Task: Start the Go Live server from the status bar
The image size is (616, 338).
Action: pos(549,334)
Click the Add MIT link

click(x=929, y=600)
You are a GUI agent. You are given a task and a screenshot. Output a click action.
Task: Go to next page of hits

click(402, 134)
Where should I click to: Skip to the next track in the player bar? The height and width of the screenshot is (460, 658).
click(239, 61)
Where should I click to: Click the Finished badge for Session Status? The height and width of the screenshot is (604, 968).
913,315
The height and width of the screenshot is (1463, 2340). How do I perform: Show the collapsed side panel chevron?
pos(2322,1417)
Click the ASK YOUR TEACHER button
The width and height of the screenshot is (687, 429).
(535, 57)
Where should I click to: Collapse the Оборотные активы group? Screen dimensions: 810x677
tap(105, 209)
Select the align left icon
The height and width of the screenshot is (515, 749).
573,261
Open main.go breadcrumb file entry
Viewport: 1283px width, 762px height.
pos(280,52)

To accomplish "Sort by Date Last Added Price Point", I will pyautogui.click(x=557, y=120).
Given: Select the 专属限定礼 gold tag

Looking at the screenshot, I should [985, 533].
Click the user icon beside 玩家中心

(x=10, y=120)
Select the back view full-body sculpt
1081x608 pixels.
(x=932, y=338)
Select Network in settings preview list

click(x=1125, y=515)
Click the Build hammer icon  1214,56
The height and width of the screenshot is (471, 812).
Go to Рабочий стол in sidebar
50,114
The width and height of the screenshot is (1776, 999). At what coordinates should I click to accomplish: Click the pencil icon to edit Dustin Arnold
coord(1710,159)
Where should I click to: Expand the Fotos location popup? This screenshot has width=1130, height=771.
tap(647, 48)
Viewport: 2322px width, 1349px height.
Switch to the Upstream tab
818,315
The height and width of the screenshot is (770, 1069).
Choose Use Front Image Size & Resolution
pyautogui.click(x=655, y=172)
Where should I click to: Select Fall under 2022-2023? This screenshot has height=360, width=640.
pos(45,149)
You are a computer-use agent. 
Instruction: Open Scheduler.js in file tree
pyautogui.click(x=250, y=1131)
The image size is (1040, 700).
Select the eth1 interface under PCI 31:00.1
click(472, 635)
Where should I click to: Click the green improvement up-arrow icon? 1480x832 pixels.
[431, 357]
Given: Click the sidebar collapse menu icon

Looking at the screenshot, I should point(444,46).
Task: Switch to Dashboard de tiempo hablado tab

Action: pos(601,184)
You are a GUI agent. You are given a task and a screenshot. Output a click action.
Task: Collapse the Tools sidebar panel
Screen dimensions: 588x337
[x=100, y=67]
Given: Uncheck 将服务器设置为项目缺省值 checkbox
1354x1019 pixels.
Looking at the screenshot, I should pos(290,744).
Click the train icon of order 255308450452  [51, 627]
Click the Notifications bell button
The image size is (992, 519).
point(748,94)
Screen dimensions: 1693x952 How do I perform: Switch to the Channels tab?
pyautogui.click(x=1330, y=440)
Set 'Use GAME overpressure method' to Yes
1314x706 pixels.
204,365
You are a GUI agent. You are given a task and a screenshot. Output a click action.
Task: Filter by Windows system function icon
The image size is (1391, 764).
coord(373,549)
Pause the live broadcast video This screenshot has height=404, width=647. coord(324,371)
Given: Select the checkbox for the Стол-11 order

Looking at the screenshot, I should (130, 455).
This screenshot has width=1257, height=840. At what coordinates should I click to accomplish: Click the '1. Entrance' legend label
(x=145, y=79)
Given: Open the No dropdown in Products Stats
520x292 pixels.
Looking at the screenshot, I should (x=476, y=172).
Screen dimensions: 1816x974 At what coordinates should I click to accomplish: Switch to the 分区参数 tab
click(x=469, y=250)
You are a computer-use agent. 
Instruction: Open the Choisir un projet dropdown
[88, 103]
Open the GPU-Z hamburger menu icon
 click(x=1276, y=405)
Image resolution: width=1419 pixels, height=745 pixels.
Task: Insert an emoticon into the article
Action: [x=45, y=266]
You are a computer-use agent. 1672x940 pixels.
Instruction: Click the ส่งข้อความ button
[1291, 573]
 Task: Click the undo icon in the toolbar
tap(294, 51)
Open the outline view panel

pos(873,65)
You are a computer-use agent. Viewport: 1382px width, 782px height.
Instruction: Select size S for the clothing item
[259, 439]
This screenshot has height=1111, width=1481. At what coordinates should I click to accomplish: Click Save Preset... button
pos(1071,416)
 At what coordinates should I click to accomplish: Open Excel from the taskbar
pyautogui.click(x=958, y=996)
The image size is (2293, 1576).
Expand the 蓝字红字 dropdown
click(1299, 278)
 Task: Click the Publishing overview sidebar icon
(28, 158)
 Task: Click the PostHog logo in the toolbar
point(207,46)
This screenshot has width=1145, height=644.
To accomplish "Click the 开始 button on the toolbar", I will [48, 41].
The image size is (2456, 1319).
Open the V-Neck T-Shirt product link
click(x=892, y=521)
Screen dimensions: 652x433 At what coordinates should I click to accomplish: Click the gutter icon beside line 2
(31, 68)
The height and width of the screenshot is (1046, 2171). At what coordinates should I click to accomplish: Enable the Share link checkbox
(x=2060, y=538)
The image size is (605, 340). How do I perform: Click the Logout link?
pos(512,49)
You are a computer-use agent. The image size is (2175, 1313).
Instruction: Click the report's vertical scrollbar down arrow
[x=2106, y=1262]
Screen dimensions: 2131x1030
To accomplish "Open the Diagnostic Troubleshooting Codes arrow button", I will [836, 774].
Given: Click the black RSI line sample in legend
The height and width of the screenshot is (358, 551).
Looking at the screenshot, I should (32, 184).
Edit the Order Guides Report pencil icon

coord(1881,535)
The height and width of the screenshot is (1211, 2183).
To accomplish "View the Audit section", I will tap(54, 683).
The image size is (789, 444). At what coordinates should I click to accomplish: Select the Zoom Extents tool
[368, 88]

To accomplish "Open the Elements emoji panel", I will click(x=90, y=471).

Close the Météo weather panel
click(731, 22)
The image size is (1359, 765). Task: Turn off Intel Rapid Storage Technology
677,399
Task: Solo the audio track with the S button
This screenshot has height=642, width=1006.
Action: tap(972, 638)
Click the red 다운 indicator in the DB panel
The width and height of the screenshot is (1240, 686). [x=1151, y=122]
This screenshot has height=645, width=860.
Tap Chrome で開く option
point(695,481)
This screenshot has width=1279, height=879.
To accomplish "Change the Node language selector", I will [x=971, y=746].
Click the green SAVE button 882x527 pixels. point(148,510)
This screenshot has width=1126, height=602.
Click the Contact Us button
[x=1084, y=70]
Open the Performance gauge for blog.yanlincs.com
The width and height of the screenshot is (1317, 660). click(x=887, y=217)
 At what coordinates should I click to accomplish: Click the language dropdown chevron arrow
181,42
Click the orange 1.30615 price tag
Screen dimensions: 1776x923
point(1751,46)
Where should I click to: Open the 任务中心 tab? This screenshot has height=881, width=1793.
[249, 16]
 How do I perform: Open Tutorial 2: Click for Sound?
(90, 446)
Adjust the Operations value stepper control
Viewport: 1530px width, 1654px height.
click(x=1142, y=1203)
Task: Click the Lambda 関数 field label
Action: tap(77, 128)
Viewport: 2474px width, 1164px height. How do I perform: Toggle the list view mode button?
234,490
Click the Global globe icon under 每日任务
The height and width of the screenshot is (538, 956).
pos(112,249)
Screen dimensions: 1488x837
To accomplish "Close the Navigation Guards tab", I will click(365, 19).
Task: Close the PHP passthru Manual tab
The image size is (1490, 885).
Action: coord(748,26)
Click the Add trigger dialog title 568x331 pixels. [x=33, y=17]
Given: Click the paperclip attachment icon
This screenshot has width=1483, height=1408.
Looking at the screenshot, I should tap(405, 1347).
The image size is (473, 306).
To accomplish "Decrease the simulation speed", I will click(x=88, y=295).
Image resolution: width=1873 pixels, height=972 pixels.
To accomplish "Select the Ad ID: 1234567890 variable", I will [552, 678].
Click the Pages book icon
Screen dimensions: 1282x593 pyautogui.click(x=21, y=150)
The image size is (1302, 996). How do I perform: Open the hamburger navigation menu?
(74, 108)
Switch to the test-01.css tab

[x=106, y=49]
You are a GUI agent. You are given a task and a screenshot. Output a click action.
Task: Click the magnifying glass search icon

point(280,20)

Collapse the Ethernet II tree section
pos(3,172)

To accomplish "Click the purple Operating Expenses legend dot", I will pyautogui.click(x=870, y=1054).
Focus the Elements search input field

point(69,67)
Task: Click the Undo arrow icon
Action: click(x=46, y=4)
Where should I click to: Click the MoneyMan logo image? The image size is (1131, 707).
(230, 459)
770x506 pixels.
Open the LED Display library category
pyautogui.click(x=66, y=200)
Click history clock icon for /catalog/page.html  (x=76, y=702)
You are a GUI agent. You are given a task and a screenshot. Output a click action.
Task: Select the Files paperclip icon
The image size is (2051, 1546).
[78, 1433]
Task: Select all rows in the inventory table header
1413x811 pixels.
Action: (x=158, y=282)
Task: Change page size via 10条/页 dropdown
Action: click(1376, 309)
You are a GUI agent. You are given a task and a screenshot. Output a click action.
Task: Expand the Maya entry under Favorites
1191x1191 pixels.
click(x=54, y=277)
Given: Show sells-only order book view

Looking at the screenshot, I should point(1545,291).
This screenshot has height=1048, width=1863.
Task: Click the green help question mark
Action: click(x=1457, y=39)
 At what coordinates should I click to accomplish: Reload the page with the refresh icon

Directions for this task ->
List every line in the records above that contains the word "entry".

Output for this exercise ->
Open main.go breadcrumb file entry
Task: Expand the Maya entry under Favorites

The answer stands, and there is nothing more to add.